HOME  ⁄  Ekonomi

Pemprov DKI Nilai Daya Beli Masyarakat Masih Terjaga, Bazar UMKM Raup Omzet Rp332,8 Juta

Oleh Aditya Yohan
SHARE   :

Pemprov DKI Nilai Daya Beli Masyarakat Masih Terjaga, Bazar UMKM Raup Omzet Rp332,8 Juta
Foto: (Sumber :Salah satu pelaku UMKM melayani calon pembeli di bazar di Balai Kota. Pemerintah Provinsi DKI Jakarta mencatat omzet dari pelaksanaan bazar yang diikuti 69 UMKM binaan itu mencapai Rp 332,8 juta dalam empat hari pelaksanaan yakni pada 20-23 Juli 2026. ANTARA/HO-Dinas PPKUKM DKI Jakarta..)
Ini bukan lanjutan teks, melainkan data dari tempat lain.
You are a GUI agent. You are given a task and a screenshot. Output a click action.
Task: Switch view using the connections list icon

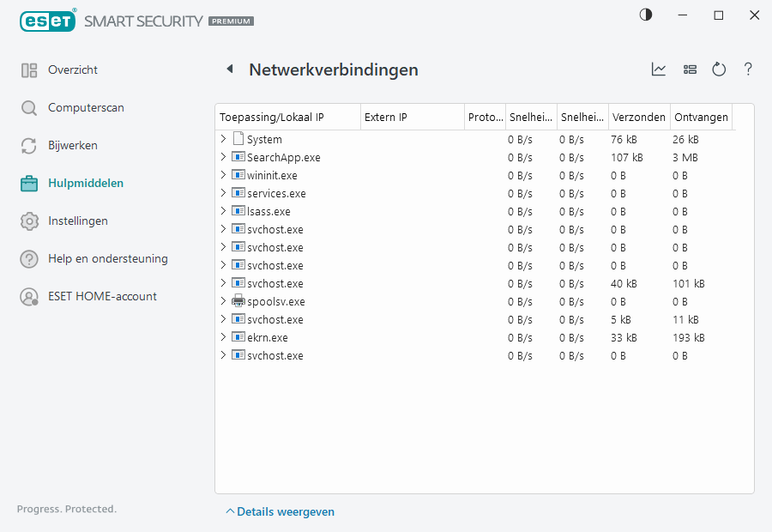click(x=690, y=70)
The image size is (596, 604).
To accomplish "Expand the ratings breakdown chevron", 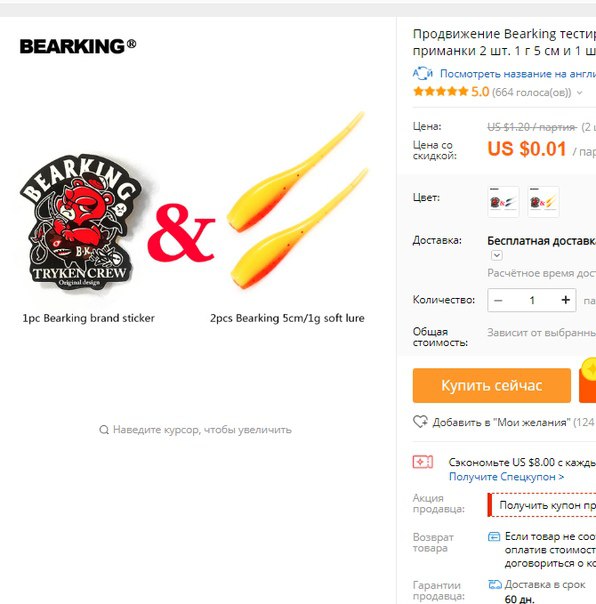I will [579, 93].
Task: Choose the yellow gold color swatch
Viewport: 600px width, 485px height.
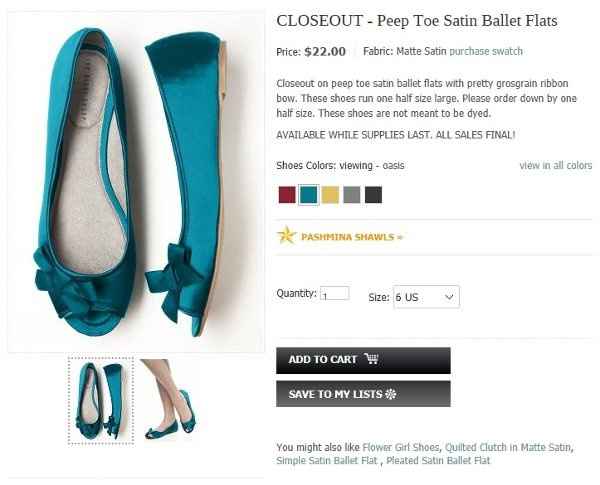Action: click(330, 195)
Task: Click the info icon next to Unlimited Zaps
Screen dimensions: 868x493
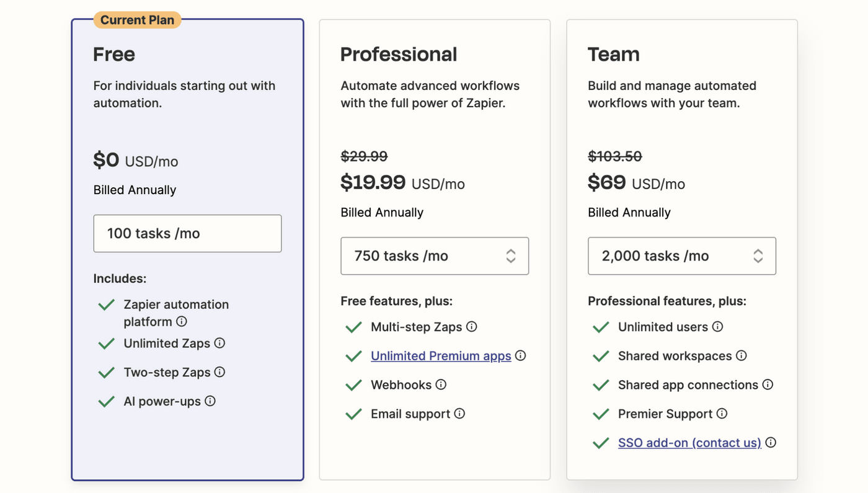Action: coord(221,344)
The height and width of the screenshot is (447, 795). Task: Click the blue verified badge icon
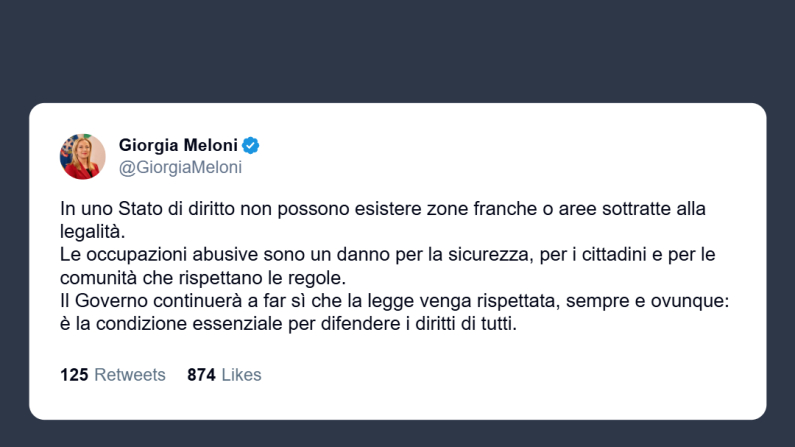point(252,145)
Pantau - Pemerintah Provinsi DKI Jakarta menyatakan daya beli masyarakat masih terjaga setelah bazar yang diikuti 69 UMKM binaan di Balai Kota pada 20-23 Juli 2026 membukukan omzet sebesar Rp332,8 juta dalam empat hari pelaksanaan.

Omzet Bazar Jadi Indikator Daya Beli

Kepala Dinas Perindustrian, Perdagangan, Koperasi, Usaha Kecil dan Menengah (PPKUKM) DKI Jakarta Elisabeth Ratu Rante Allo mengatakan capaian tersebut menunjukkan minat masyarakat terhadap produk UMKM lokal tetap tinggi.

Ia mengungkapkan, "Capaian omzet lebih dari Rp332 juta dalam bazar ini menunjukkan bahwa daya beli masyarakat Jakarta masih terjaga."

Elisabeth menjelaskan warga datang untuk membeli berbagai produk UMKM lokal, yang menurutnya menjadi sinyal positif terhadap kualitas produk UMKM binaan Jakarta.

Ia mengungkapkan, "Sebagian besar omzet diperoleh melalui transaksi QRIS JakPreneur, mencerminkan semakin luasnya adopsi pembayaran non-tunai di kalangan UMKM binaan Jakarta."

DKI Perluas Akses Pemasaran UMKM

Elisabeth menilai capaian omzet selama empat hari penyelenggaraan bazar menjadi indikator bahwa promosi, kurasi produk, dan pendampingan yang dilakukan Dinas PPKUKM berhasil meningkatkan daya saing UMKM.

Dinas PPKUKM DKI Jakarta berkomitmen memperluas akses pemasaran melalui penyelenggaraan bazar tematik, fasilitasi keikutsertaan UMKM dalam pameran nasional dan internasional, serta penguatan pemasaran digital.

Ia mengungkapkan, "Kami ingin semakin banyak UMKM Jakarta yang naik kelas, berkembang dan menjadi bagian dari rantai pasok yang lebih luas."